Friday, April 30, 2010

Unit Testing Methods That Use Delayed Execution In C#

I've found the yield break/return construct and LINQ to Objects in C# to be really handy for shorter, more concise and more readable code in many cases. However, their lazy evaluation can also trip you up if you don't pay attention to when they are evaluated. I'll illustrate below.

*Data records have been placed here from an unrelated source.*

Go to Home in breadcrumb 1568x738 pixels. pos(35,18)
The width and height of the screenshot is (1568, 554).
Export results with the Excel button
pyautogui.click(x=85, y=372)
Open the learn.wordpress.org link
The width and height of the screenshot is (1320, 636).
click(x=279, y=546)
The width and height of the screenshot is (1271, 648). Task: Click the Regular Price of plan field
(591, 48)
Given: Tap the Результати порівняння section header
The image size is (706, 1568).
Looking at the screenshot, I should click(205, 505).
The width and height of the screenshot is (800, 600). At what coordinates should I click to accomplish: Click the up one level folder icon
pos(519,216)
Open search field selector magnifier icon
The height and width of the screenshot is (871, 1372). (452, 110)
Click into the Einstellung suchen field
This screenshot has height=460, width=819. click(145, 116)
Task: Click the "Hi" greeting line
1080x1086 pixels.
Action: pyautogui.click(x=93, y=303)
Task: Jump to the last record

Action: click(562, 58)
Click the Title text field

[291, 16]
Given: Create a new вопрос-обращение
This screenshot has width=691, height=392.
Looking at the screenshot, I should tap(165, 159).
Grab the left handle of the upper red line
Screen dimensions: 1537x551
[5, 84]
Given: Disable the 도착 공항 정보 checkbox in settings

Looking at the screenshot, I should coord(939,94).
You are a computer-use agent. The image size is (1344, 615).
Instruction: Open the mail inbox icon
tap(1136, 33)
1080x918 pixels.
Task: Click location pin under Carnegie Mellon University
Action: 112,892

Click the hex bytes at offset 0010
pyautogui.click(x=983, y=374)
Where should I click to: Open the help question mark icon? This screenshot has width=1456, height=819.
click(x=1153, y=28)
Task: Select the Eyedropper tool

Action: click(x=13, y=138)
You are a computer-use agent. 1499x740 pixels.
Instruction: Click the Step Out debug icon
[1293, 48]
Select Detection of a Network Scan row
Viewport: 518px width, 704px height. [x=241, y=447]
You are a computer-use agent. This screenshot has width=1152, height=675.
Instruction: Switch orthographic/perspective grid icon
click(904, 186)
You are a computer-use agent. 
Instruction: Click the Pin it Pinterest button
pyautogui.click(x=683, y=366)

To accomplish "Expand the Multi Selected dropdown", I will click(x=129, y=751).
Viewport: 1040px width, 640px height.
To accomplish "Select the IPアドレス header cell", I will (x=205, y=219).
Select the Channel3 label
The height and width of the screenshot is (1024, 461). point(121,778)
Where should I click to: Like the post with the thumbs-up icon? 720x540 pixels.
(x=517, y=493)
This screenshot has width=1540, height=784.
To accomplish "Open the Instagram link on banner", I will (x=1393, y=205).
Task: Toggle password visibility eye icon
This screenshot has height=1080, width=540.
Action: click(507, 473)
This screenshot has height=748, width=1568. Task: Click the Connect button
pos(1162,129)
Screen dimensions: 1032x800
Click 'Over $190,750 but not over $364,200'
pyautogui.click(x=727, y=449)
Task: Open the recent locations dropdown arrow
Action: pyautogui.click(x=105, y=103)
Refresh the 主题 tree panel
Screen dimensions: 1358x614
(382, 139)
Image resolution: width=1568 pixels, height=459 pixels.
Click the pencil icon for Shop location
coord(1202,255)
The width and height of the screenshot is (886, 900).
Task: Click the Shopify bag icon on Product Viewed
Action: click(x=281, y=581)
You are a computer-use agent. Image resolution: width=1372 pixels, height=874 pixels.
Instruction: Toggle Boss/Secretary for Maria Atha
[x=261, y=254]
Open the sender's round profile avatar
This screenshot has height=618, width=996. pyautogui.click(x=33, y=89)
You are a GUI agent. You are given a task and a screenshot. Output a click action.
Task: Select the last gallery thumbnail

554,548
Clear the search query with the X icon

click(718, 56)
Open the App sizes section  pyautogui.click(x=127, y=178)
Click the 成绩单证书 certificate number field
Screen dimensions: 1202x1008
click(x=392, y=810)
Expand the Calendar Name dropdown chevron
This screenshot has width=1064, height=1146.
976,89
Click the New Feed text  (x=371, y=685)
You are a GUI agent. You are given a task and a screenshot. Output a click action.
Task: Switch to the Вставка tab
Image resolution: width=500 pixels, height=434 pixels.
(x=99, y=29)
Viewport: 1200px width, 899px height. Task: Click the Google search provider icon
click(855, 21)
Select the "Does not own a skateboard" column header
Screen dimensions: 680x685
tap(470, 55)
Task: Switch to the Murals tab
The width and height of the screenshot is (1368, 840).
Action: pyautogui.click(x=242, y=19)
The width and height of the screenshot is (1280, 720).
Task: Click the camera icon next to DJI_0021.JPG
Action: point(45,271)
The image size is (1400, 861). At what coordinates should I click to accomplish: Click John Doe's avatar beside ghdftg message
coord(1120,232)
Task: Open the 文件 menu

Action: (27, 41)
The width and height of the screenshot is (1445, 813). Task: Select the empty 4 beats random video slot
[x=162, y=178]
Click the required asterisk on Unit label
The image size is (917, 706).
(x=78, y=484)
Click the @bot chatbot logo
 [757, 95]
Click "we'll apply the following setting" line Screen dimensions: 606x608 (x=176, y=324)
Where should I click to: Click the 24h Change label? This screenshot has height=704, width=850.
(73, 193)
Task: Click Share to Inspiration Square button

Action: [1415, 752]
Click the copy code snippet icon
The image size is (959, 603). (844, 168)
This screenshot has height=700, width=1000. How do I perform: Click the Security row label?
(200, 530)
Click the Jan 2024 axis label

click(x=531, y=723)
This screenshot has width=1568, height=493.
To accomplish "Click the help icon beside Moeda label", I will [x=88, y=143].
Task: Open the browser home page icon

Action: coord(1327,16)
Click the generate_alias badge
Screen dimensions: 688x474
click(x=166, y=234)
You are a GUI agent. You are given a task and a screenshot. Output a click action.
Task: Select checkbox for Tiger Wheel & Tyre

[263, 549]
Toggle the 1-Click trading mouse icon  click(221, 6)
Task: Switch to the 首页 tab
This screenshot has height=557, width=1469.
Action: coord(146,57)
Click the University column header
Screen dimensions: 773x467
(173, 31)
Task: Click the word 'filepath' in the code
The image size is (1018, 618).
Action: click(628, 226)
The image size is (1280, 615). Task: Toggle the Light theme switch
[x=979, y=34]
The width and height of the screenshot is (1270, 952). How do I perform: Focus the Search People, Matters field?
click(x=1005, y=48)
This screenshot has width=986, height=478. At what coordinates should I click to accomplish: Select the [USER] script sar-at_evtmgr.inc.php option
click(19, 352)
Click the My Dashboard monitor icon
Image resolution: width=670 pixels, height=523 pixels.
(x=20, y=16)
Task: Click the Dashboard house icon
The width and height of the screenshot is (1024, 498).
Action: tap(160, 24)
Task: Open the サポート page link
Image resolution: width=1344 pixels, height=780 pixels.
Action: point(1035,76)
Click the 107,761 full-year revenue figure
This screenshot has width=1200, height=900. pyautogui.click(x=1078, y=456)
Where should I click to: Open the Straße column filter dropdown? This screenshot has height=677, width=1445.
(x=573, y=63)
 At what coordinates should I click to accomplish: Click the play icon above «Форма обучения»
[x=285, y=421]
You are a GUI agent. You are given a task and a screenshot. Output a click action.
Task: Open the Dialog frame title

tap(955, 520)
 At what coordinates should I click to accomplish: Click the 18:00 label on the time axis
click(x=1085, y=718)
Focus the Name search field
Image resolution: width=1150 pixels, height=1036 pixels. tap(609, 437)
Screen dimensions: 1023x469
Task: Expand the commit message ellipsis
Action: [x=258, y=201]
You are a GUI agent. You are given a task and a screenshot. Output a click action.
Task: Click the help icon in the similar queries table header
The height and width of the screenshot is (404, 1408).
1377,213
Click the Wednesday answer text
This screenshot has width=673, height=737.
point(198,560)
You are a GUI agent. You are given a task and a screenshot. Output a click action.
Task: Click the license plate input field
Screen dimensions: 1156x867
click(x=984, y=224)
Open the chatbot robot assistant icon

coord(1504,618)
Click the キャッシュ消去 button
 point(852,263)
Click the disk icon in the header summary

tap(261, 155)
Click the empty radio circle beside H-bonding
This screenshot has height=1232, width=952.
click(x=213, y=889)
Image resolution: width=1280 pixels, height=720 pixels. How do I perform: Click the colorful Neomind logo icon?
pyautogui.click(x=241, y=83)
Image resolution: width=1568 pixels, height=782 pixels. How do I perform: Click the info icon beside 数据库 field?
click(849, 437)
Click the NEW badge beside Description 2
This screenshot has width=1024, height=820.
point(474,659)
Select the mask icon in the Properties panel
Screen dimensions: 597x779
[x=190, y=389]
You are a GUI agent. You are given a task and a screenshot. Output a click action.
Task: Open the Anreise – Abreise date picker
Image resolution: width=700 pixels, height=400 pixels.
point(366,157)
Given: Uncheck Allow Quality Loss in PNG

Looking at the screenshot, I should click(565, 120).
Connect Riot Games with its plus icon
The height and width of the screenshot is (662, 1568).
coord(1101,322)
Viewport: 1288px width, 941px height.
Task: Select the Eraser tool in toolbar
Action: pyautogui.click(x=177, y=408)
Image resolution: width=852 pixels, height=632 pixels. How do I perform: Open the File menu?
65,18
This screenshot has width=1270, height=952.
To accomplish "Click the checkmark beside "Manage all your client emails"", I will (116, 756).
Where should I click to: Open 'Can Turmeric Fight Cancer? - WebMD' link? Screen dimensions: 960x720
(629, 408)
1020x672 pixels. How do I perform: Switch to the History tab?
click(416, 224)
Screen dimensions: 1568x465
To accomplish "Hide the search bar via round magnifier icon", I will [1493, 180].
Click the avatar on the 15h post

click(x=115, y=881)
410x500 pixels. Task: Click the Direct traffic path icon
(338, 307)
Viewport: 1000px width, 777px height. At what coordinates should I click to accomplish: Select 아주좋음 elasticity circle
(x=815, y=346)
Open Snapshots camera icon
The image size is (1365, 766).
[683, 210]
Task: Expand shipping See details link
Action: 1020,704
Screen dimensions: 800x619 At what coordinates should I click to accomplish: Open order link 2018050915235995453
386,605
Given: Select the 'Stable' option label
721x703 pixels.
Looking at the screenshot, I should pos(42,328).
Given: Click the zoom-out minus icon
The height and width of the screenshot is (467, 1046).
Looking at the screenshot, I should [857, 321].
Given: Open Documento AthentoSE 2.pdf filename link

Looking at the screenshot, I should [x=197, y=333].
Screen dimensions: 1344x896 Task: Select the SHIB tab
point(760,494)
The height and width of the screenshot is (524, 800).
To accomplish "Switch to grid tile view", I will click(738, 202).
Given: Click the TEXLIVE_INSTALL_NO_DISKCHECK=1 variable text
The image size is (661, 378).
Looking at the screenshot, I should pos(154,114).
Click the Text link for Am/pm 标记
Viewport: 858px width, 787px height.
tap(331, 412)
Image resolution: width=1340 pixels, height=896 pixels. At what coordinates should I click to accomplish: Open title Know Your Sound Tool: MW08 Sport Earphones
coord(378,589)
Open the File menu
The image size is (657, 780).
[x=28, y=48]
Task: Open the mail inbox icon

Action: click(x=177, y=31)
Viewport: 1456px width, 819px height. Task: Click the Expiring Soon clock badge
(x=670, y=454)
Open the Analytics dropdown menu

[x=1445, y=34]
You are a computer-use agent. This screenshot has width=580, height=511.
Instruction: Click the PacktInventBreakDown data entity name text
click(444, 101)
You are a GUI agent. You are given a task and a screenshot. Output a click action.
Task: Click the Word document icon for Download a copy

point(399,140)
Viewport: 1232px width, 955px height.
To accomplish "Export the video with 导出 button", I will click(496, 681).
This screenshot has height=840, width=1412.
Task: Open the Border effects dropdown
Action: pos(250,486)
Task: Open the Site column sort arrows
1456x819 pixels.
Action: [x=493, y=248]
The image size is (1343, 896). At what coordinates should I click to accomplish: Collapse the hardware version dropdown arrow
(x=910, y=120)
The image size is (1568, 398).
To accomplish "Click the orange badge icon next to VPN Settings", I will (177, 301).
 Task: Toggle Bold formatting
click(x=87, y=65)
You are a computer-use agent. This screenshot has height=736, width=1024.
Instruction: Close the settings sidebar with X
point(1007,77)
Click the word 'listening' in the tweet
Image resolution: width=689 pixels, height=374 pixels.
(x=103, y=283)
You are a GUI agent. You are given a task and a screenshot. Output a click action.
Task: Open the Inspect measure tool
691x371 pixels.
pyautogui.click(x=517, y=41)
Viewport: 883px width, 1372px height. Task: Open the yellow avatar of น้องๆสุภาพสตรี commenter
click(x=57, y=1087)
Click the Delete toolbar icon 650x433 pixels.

The Same Method - Three Ways
Just as a reminder, if you don't use these constructs very often, here are three versions of a simple method that converts a collection of strings into integers.
public IEnumerable<int> ConvertStringToInt1(IEnumerable<string> strings)
{
    var returnCollection = new List<int>();

    foreach(var str in strings)
        returnCollection.Add(int.Parse(str));

    return returnCollection;
}

public IEnumerable<int> ConvertStringToInt2(IEnumerable<string> strings)
{
    foreach(var str in strings)
        yield return int.Parse(str);
}

public IEnumerable<int> ConvertStringToInt3(IEnumerable<string> strings)
{
    return strings.Select(str => int.Parse(str));
}
Late Evaluation
There is a significant difference between the first example and the others. The latter two, using yield return and LINQ to Objects respectively, aren't executed until the resulting collection is evaluated. This can happen much later in the program flow, or may not even happen at all, and can lead to some confusing results when the code is run, whether in tests or otherwise.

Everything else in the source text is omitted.